BOSTON Borough Council has been told it will need ‘all the skills and expertise’ it has to overcome the financial challenges ahead.
This was the message to the authority when the Audit Commission’s Tony Crawley spoke to council’s audit committee on Monday.
Mr Crawley, a district auditor, congratulated the council on the progress it has made in the last year, but warned ‘there’s a long way to go and the challenges facing you are very considerable’.
He was there to talk about his annual audit letter. This, members learnt, came at a fee of £11,000 more than expected, due in part to a review of the £1.9 million loan write to Boston Sports Initiative (BSI).
Mr Crawley explained because the council had decided in June the loan was not recoverable it should not be included as a debt in last year’s accounts.
Councillors expressed their concern the authority had now ‘lost a valuable bargaining chip’ (in Coun John Storry’s words) with BSI over how the Princess Sports Arena it operates should be run in the future. Mr Crawley stressed the change was apolitical.

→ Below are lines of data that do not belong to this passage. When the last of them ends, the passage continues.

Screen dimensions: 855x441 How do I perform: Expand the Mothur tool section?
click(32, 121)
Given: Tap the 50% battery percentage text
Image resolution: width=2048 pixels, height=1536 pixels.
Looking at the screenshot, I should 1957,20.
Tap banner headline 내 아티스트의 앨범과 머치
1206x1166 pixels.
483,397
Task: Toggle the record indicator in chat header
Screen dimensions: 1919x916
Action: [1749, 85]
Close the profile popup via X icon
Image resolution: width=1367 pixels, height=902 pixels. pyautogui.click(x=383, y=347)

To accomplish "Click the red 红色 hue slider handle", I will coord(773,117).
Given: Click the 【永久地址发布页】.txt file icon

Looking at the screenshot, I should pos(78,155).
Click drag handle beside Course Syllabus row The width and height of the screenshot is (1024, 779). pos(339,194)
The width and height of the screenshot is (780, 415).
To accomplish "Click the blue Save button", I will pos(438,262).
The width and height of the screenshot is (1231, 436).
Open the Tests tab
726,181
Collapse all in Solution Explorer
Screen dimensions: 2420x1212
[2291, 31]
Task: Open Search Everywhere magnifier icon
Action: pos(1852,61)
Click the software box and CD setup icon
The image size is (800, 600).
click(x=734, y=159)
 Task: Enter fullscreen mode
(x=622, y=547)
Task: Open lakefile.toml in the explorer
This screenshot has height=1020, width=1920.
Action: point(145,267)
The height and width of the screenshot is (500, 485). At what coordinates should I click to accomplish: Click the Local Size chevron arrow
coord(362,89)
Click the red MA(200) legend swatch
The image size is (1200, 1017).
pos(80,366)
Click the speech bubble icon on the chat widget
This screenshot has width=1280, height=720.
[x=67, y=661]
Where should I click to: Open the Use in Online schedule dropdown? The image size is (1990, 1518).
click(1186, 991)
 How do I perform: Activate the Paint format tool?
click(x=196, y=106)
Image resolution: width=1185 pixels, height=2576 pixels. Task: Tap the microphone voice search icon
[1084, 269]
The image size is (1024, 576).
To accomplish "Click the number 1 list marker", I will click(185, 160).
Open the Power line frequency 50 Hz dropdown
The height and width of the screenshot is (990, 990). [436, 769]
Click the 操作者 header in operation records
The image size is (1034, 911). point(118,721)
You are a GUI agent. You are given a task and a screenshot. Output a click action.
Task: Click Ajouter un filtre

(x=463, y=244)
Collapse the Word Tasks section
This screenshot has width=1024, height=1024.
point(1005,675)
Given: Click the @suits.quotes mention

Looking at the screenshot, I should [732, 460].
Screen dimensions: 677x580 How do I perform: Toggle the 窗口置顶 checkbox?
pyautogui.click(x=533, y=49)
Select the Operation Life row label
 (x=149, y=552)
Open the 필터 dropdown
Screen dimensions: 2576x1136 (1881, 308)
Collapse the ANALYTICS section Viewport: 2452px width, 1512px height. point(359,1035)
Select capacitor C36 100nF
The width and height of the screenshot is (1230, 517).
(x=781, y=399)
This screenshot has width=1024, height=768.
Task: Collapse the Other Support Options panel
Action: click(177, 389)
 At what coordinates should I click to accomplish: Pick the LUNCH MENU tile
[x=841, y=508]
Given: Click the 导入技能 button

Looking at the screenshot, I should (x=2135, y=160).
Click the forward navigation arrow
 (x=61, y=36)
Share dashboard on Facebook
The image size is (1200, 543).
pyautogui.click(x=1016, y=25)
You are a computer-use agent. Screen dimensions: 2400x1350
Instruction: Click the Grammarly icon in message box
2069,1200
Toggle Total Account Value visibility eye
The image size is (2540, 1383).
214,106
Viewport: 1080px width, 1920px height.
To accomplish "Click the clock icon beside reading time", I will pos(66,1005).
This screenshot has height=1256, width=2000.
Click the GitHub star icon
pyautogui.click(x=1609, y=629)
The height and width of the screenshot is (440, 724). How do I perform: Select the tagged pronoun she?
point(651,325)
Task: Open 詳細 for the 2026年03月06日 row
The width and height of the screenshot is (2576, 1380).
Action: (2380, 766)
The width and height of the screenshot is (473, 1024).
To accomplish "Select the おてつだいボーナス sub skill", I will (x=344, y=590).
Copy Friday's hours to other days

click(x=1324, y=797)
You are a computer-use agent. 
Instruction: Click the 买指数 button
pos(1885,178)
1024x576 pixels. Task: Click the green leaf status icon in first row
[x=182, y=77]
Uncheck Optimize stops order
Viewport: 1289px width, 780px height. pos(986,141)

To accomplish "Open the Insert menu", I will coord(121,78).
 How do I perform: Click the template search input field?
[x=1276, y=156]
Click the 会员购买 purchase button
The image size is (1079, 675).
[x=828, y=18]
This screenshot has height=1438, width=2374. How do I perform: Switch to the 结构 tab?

Mr Crawley said, however, there was a ‘imperative need’ to sort out leisure provision in the borough. Cabinet member Coun Richard Lenton said he agreed, going as far to say the council’s spend on leisure was, he guessed, ‘about 50 per cent too high, maybe more’.
A report by the borough’s chief executive, Richard Harbord, on leisure provision is due to go before cabinet members on Wednesday.